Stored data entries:

──────

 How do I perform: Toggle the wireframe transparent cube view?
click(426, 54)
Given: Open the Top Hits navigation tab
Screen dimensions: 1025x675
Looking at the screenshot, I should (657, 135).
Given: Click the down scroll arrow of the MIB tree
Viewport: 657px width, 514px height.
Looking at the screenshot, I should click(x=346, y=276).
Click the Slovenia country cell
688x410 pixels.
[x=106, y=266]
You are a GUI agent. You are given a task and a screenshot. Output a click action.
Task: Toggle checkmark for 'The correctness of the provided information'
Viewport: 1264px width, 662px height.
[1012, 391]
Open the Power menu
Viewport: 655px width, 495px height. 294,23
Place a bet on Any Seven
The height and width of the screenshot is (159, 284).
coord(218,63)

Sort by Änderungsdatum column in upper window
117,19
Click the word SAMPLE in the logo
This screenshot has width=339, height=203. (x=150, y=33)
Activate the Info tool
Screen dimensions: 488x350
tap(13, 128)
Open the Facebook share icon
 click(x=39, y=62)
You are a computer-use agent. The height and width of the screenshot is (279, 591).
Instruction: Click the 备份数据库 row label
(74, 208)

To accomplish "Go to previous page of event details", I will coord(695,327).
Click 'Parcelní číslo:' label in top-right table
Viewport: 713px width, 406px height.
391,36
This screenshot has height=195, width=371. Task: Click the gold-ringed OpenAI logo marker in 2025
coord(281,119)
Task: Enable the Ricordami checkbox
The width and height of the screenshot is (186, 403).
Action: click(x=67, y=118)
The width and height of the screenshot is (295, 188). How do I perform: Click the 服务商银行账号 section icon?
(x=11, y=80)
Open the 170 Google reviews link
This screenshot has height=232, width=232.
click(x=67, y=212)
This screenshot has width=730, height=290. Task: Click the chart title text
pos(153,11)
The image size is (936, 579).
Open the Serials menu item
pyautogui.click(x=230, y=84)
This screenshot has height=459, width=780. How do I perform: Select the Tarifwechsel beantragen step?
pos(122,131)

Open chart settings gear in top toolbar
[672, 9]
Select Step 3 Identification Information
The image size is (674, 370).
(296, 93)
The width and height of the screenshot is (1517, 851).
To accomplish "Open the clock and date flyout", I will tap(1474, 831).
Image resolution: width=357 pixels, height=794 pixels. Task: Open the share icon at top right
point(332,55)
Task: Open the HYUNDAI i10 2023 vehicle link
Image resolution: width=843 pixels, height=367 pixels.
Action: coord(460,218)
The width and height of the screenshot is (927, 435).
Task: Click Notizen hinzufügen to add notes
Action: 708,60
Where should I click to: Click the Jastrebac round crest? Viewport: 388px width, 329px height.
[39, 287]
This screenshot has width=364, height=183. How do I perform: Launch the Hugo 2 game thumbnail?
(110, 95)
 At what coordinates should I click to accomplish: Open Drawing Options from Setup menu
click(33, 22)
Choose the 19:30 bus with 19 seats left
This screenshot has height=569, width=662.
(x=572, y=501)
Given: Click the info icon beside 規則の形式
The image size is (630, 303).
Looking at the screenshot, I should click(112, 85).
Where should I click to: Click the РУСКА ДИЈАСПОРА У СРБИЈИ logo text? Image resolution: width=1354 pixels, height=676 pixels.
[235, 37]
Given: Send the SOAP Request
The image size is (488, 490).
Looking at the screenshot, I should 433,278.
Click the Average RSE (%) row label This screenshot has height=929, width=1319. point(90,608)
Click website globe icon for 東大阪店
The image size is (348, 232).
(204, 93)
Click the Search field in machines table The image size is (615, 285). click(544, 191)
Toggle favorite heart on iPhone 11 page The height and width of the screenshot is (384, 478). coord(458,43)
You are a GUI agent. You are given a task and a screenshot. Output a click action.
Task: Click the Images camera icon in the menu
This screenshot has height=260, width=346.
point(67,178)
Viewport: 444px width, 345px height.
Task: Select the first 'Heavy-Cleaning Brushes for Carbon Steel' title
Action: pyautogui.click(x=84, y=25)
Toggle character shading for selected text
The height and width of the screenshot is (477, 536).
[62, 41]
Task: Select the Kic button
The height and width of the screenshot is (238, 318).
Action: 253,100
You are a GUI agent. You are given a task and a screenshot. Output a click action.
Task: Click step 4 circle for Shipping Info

──────

With nothing added or left out, print the data again.

## [ANSWER SECTION]
 How do I perform: Toggle the wireframe transparent cube view?
click(426, 54)
Given: Open the Top Hits navigation tab
Screen dimensions: 1025x675
Looking at the screenshot, I should (657, 135).
Given: Click the down scroll arrow of the MIB tree
Viewport: 657px width, 514px height.
Looking at the screenshot, I should click(x=346, y=276).
Click the Slovenia country cell
688x410 pixels.
[x=106, y=266]
You are a GUI agent. You are given a task and a screenshot. Output a click action.
Task: Toggle checkmark for 'The correctness of the provided information'
Viewport: 1264px width, 662px height.
[1012, 391]
Open the Power menu
Viewport: 655px width, 495px height. 294,23
Place a bet on Any Seven
The height and width of the screenshot is (159, 284).
coord(218,63)

Sort by Änderungsdatum column in upper window
117,19
Click the word SAMPLE in the logo
This screenshot has width=339, height=203. (x=150, y=33)
Activate the Info tool
Screen dimensions: 488x350
tap(13, 128)
Open the Facebook share icon
 click(x=39, y=62)
You are a computer-use agent. The height and width of the screenshot is (279, 591).
Instruction: Click the 备份数据库 row label
(74, 208)

To accomplish "Go to previous page of event details", I will coord(695,327).
Click 'Parcelní číslo:' label in top-right table
Viewport: 713px width, 406px height.
391,36
This screenshot has height=195, width=371. Task: Click the gold-ringed OpenAI logo marker in 2025
coord(281,119)
Task: Enable the Ricordami checkbox
The width and height of the screenshot is (186, 403).
Action: click(x=67, y=118)
The width and height of the screenshot is (295, 188). How do I perform: Click the 服务商银行账号 section icon?
(x=11, y=80)
Open the 170 Google reviews link
This screenshot has height=232, width=232.
click(x=67, y=212)
This screenshot has width=730, height=290. Task: Click the chart title text
pos(153,11)
The image size is (936, 579).
Open the Serials menu item
pyautogui.click(x=230, y=84)
This screenshot has height=459, width=780. How do I perform: Select the Tarifwechsel beantragen step?
pos(122,131)

Open chart settings gear in top toolbar
[672, 9]
Select Step 3 Identification Information
The image size is (674, 370).
(296, 93)
The width and height of the screenshot is (1517, 851).
To accomplish "Open the clock and date flyout", I will tap(1474, 831).
Image resolution: width=357 pixels, height=794 pixels. Task: Open the share icon at top right
point(332,55)
Task: Open the HYUNDAI i10 2023 vehicle link
Image resolution: width=843 pixels, height=367 pixels.
Action: coord(460,218)
The width and height of the screenshot is (927, 435).
Task: Click Notizen hinzufügen to add notes
Action: 708,60
Where should I click to: Click the Jastrebac round crest? Viewport: 388px width, 329px height.
[39, 287]
This screenshot has width=364, height=183. How do I perform: Launch the Hugo 2 game thumbnail?
(110, 95)
 At what coordinates should I click to accomplish: Open Drawing Options from Setup menu
click(33, 22)
Choose the 19:30 bus with 19 seats left
This screenshot has height=569, width=662.
(x=572, y=501)
Given: Click the info icon beside 規則の形式
The image size is (630, 303).
Looking at the screenshot, I should click(112, 85).
Where should I click to: Click the РУСКА ДИЈАСПОРА У СРБИЈИ logo text? Image resolution: width=1354 pixels, height=676 pixels.
[235, 37]
Given: Send the SOAP Request
The image size is (488, 490).
Looking at the screenshot, I should 433,278.
Click the Average RSE (%) row label This screenshot has height=929, width=1319. point(90,608)
Click website globe icon for 東大阪店
The image size is (348, 232).
(204, 93)
Click the Search field in machines table The image size is (615, 285). click(544, 191)
Toggle favorite heart on iPhone 11 page The height and width of the screenshot is (384, 478). coord(458,43)
You are a GUI agent. You are given a task and a screenshot. Output a click action.
Task: Click the Images camera icon in the menu
This screenshot has height=260, width=346.
point(67,178)
Viewport: 444px width, 345px height.
Task: Select the first 'Heavy-Cleaning Brushes for Carbon Steel' title
Action: pyautogui.click(x=84, y=25)
Toggle character shading for selected text
The height and width of the screenshot is (477, 536).
[62, 41]
Task: Select the Kic button
The height and width of the screenshot is (238, 318).
Action: 253,100
You are a GUI agent. You are given a task and a screenshot. Output a click action.
Task: Click step 4 circle for Shipping Info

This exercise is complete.